Trainer details¶

This page dives into the PyTorch Lightning trainer configuration used in GAN-Engine, explaining how key hooks are implemented and how to customise them for specialised workloads.

Automatic vs. manual optimisation¶

The Lightning module detects the installed Lightning version and toggles between automatic and manual optimisation modes:

Lightning ≥ 2.0 – Uses automatic optimisation; optimisers are returned from configure_optimizers and Lightning handles stepping.
Lightning 1.x – Switches to manual optimisation to retain fine-grained control over generator/discriminator updates.

Training step flow¶

Fetch batch containing LR/HR tensors and metadata (plus masks/prompts when tasks require them).
Normalise using the configured normaliser (per-branch logic allowed). Conditioning tensors are normalised via their own pipelines.
Generator forward to produce SR output (or reconstructed/synthesised imagery for other tasks).
Compute reconstruction losses (L1, SSIM, etc.).
If adversarial active:
Update discriminator according to cadence (d_update_interval).
Compute adversarial and feature-matching losses.
Apply EMA update after generator step if enabled.
Log scalar metrics, images, optional histograms, and conditioning artefacts (masks, prompts, embeddings).

Callback suite¶

Checkpointing¶

ModelCheckpoint stores top-k checkpoints and monitors user-defined metrics. EMA checkpoints are saved automatically alongside the raw generator weights.

Learning-rate monitoring¶

LearningRateMonitor records LR schedules for both optimisers. Enable it via Callbacks.lr_monitor: true.

EMA swapper¶

EMACallback swaps EMA weights in before validation/prediction and restores raw weights afterwards. This ensures validation uses the smoothed generator.

Extra validation hooks¶

Add custom validation logic (e.g. running domain-specific metrics) by registering callbacks under Callbacks.extra_validation. Each callback receives the Lightning module and current outputs.

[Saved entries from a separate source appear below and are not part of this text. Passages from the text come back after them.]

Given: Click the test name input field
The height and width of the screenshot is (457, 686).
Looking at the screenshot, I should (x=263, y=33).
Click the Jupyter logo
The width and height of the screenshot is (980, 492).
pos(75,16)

Mixed precision considerations¶

Lightning handles autocast and gradient scaling when Training.precision is 16 or bf16. If you introduce custom CUDA ops, ensure they support the selected precision or guard them with torch.cuda.amp.autocast(enabled=...).

Distributed strategies¶

DDP – Default for multi-GPU runs. Ensure find_unused_parameters is set appropriately for custom modules.

Logging integrations¶

Weights & Biases – Configured via Logging.logger: wandb. The trainer logs metrics, media, and configuration snapshots.
CSV – Minimal logging for constrained environments.

Early stopping & alerts¶

Add Callbacks.early_stopping with monitor, mode, and patience fields in config file. Combine with gradient monitors or custom alert hooks to notify operators when training stalls.

Custom trainer arguments¶

Provide additional Trainer kwargs through the config:

Trainer:
  enable_progress_bar: true
  log_every_n_steps: 50
  gradient_clip_algorithm: norm
  detect_anomaly: false

Any argument supported by Lightning's Trainer can be set this way, enabling precise tuning for HPC clusters, or research laptops.

Understanding these trainer details helps you reason about behaviour during long training runs and customise the pipeline for new domains without editing the core codebase.